_SUPPLIED ENTRIES_:
- - - -

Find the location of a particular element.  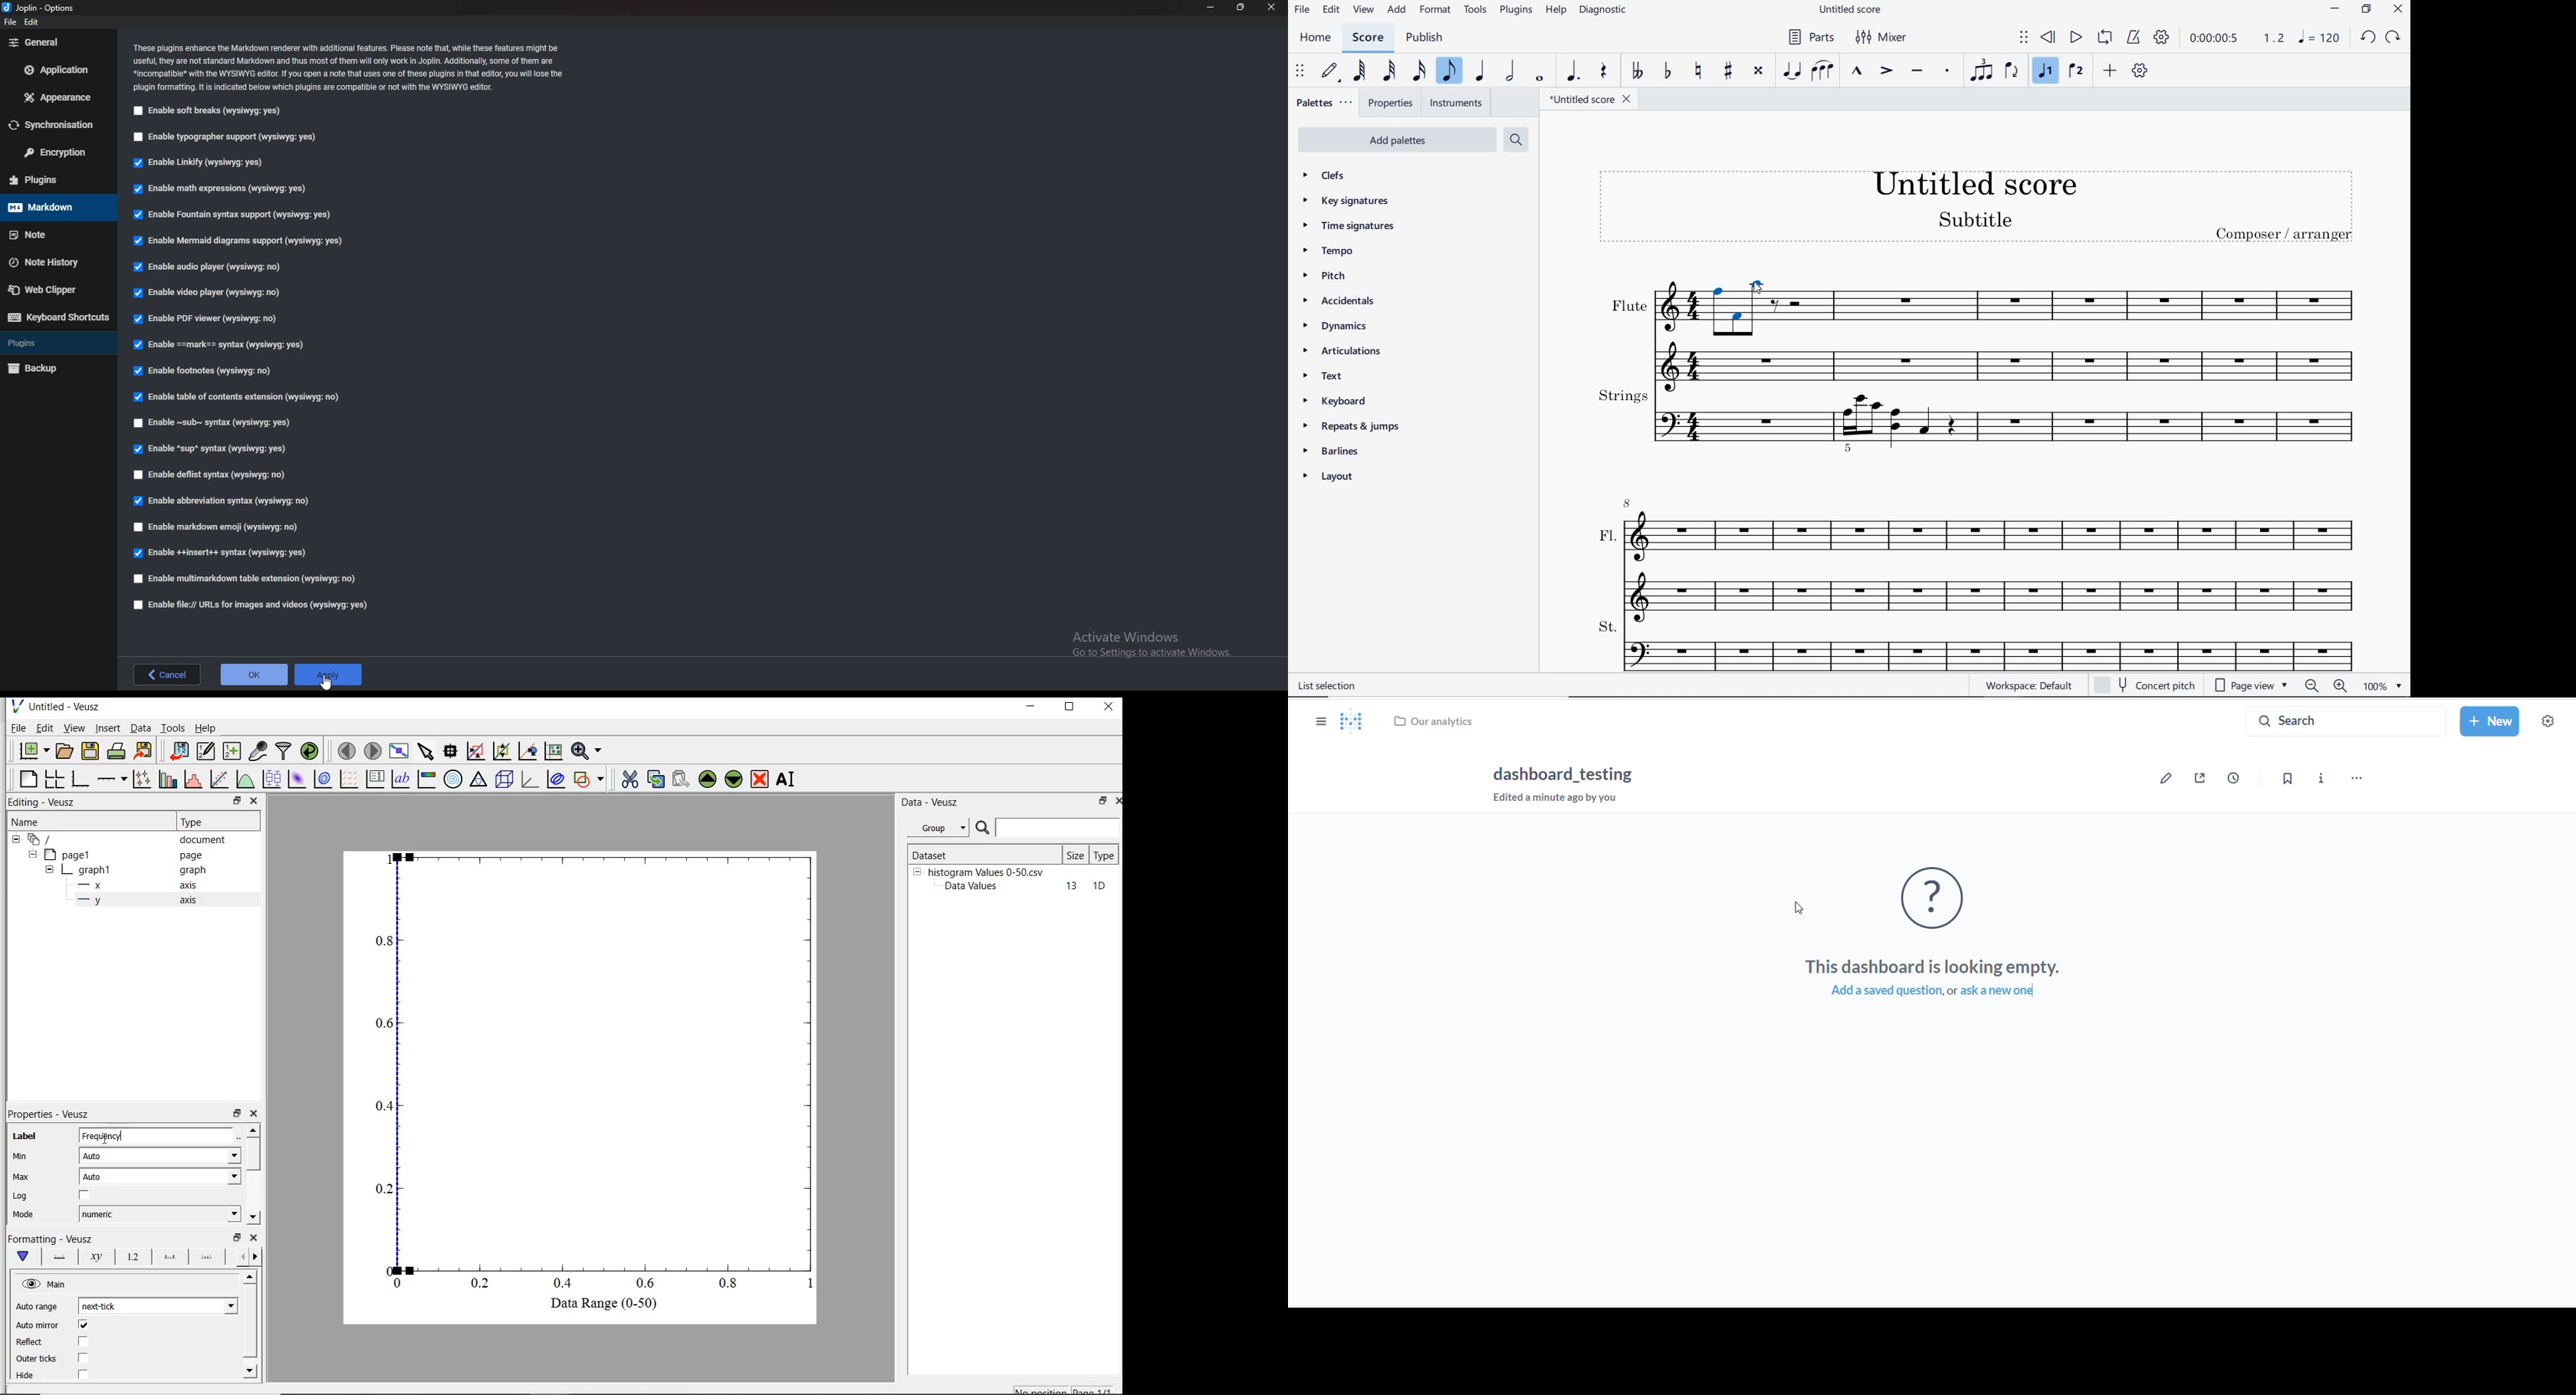

Enable typographer support is located at coordinates (228, 138).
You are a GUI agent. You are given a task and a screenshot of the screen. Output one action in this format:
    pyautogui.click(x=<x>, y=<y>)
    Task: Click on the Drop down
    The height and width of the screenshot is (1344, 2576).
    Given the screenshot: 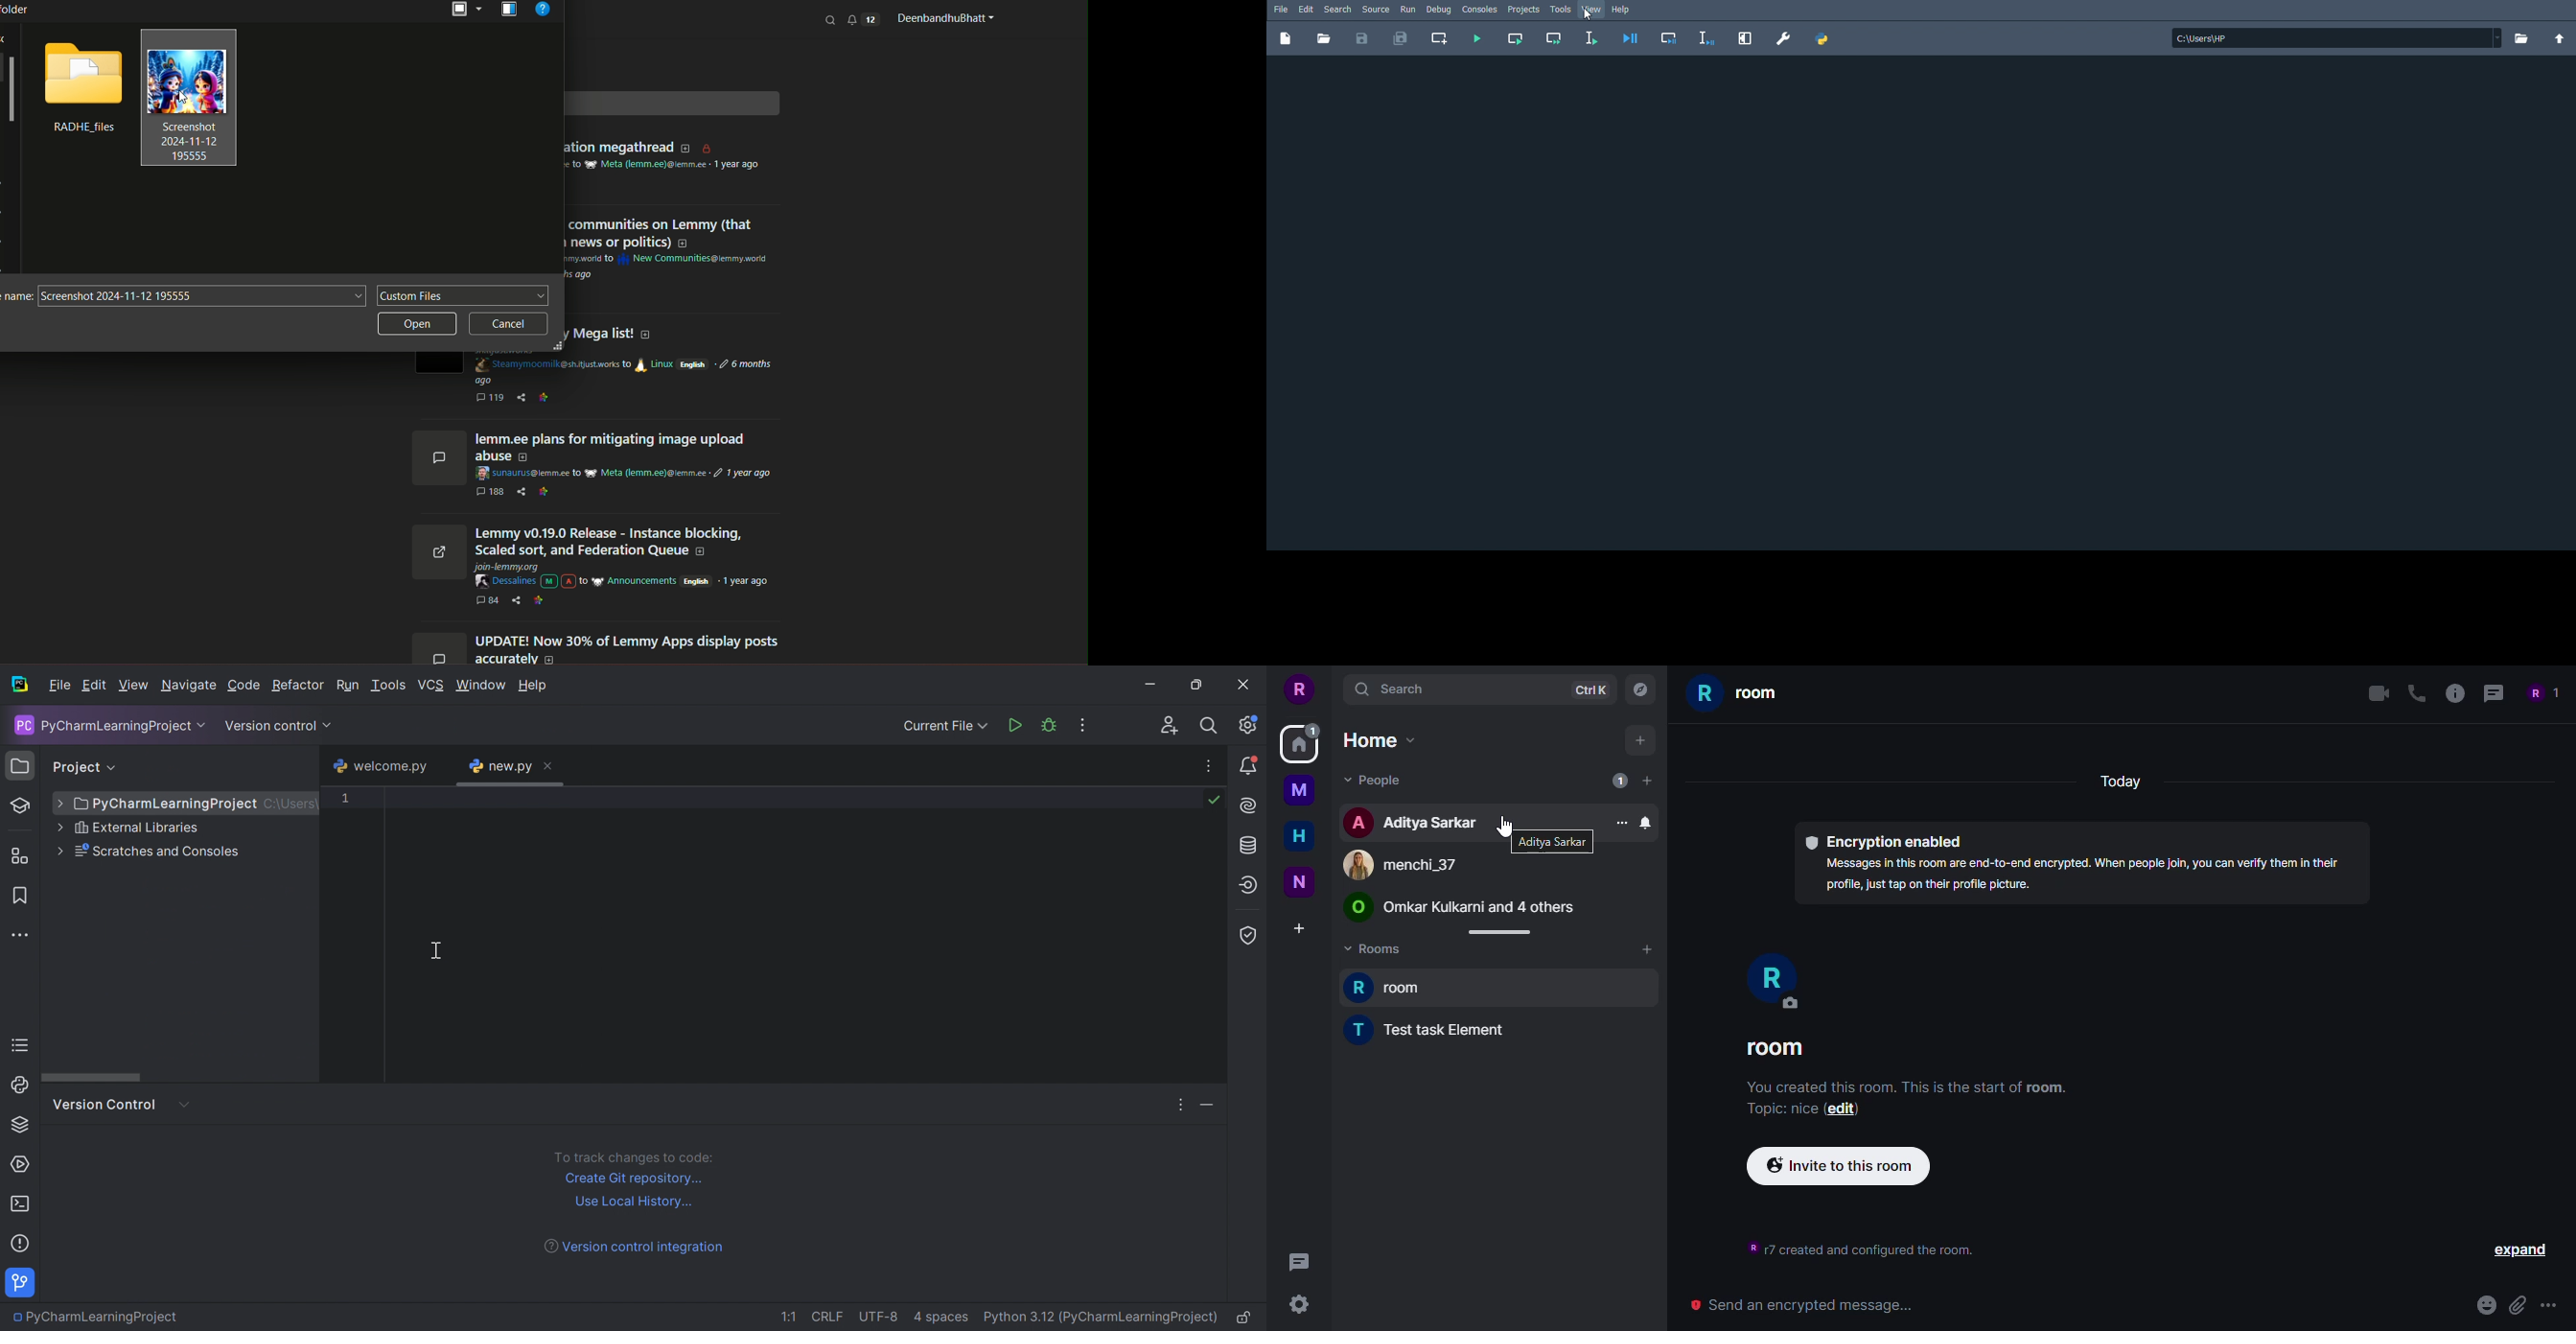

- - - -

_STATED EXERCISE_:
Reproduce the material above line for line, without changing any wording, and leave out the pictures.

_SOLUTION TO THE EXERCISE_:
Find the location of a particular element.  

Enable typographer support is located at coordinates (228, 138).
You are a GUI agent. You are given a task and a screenshot of the screen. Output one action in this format:
    pyautogui.click(x=<x>, y=<y>)
    Task: Click on the Drop down
    The height and width of the screenshot is (1344, 2576).
    Given the screenshot: 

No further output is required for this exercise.